Generative AI does not create new forms of attacks; it industrializes them. This is one of the major findings of the 2025 edition of the “Cyber Threat Panorama” by ANSSI.
The agency identifies several direct effects. First, an increase in the quality of lures used in phishing campaigns.
Grammatical and stylistic errors that once allowed a wary user to spot a malicious email tend to disappear. AI helps produce more convincing content, in greater numbers, with increased diversity and at a lower cost.
ANSSI also notes a reduction in the cost of maintaining attack infrastructures, lowering the entry barrier for less sophisticated actors.
Malicious sites indistinguishable to the naked eye
One of the most tangible signals identified by the agency concerns the creation of legitimate-looking websites, entirely generated by AI systems.
These sites are used to host malicious payloads or to perform what ANSSI calls characterization, in other words, the technical profiling of visitors before compromising them.
How did the agency’s teams detect the artificial nature of these sites? Through a telltale anomaly: the insertion of incoherent texts in the middle of paragraphs, with no logical connection to the surrounding content. A subtle sign, which confirms that human vigilance remains, for the moment, a crucial link in detection.

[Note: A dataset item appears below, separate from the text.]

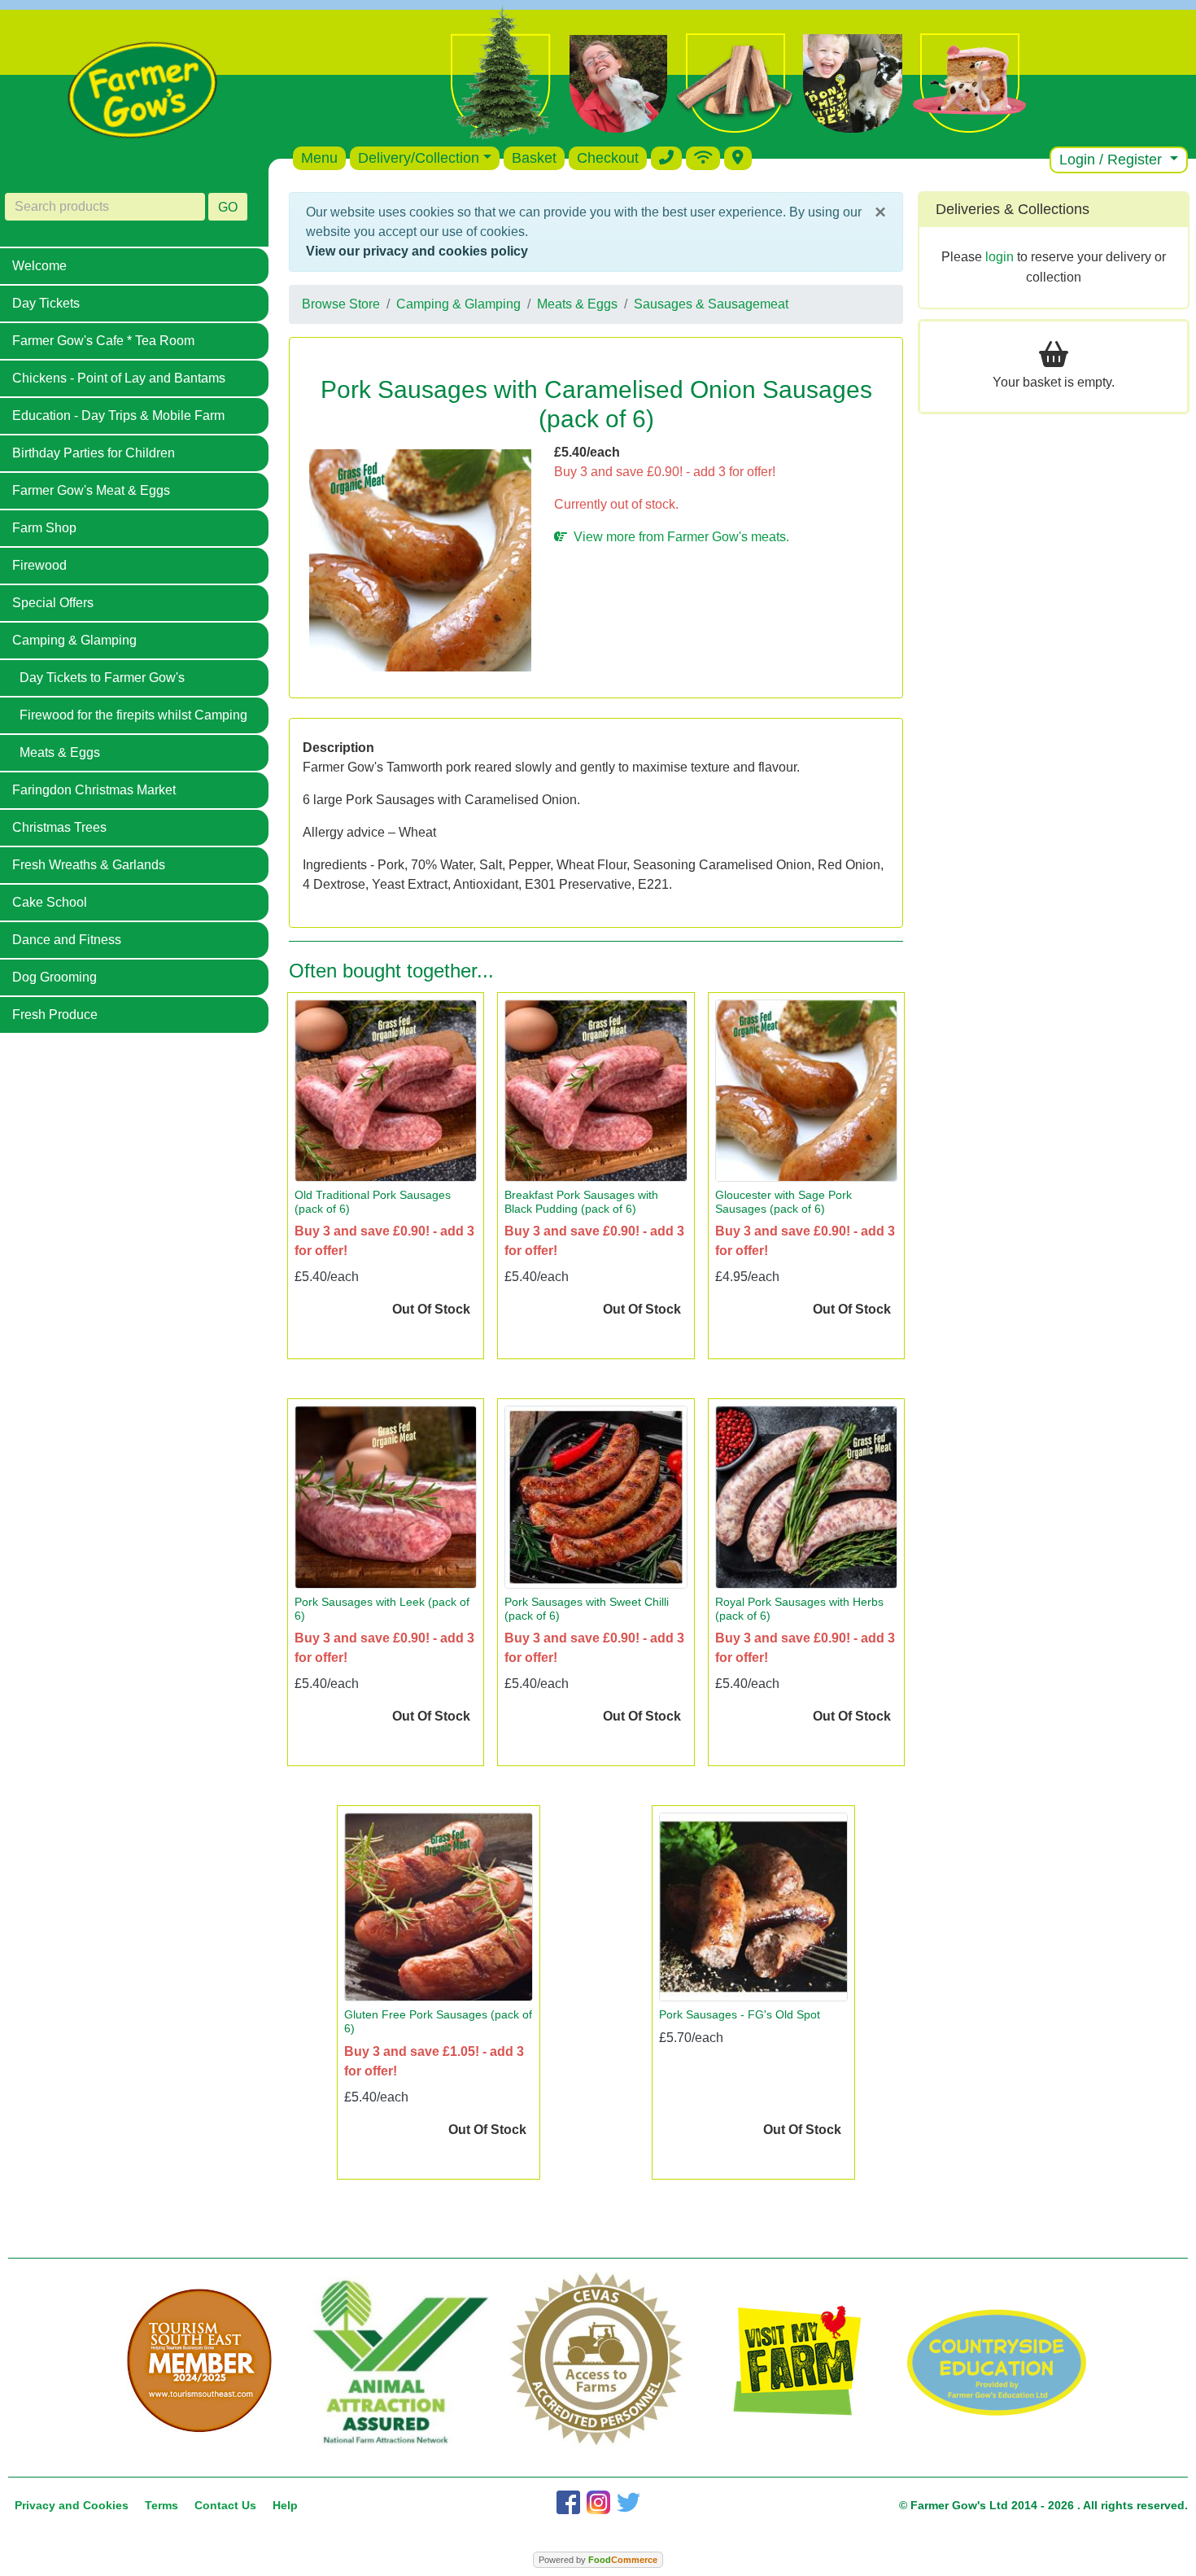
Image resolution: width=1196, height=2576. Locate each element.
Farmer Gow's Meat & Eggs (91, 490)
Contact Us (225, 2505)
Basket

The vicious circle of training data contamination
Generative AI does not only turn against end users; it also threatens the integrity of the models themselves.
ANSSI identifies here a systemic risk: the proliferation of deceptive content on the Internet eventually contaminates the data sets used to train future models.
The mechanism is simple. Large language models learn from data available on the web. If this data is massively polluted by artificial and erroneous content produced by other AIs, whether for malicious purposes or not, next-generation models will incorporate these biases and inaccuracies into their responses.
According to the national agency, malicious actors deliberately exploit this vector: by flooding the web with fabricated content, they seek to alter the behavior of AI services to distort their results. Generative AI services have thus become high-priority targets in their own right.
AI in the enterprise: an expanding attack surface
The growing integration of AI into corporate operational flows naturally broadens the attack surface, and the consequences of a breach can be severe.
The agency identifies several categories:
Data confidentiality and integrity. A compromised AI system can serve as an entry point into the rest of the information system, with risks of exfiltration of sensitive data or compromising the integrity of connected IT systems.
Software supply chain. This may be the most structural risk identified by ANSSI: compromising a system specialized in code generation could introduce vulnerabilities or backdoors in produced code, without the knowledge of development teams. A new form of supply chain attack, silent and hard to detect.
Reputational and economic risks. Any data breach related to an AI system threatens client trust, with potentially existential implications for some organizations.
The ANSSI recommendations: isolate, monitor, audit
To address these risks, ANSSI published a guide dedicated to securing generative AI solutions based on large language models (LLMs).
The main principles are as follows.
> Isolation. This is the central principle. The agency recommends physical or functional isolation of AI systems to prevent a breach from propagating. For software whose design is not fully under the organization’s control, the recommendation is clear: deploy them on an isolated and dedicated workstation.
> Flow monitoring. Isolation alone is not enough. Active monitoring of information exchanges among AI components is necessary to detect any behavioral anomalies.
> Thorough audits. ANSSI discourages audits with a narrow perimeter, which can leave hidden paths of compromise between the AI environment and the office IT (IT bureau) environment.
> Do not rely solely on tools. The agency points out a significant limitation: a security strategy that rests exclusively on tools—EDR, MFA—is insufficient. Attackers learn to bypass these tools or inject themselves directly into legitimate user sessions.
> Prepare crisis management. In case of an incident, the priority must be the immediate isolation of compromised systems, combined with revoking the attacker’s access. This sequence should be anticipated in continuity plans (BCP) and disaster recovery plans (DRP).
The rapid evolution of AI use cases demands, according to ANSSI, regular threat reassessment. A warning that speaks to both CISOs and general management: AI is no longer merely a productivity tool; it has become a risk vector in its own right, requiring governance of security tailored to it.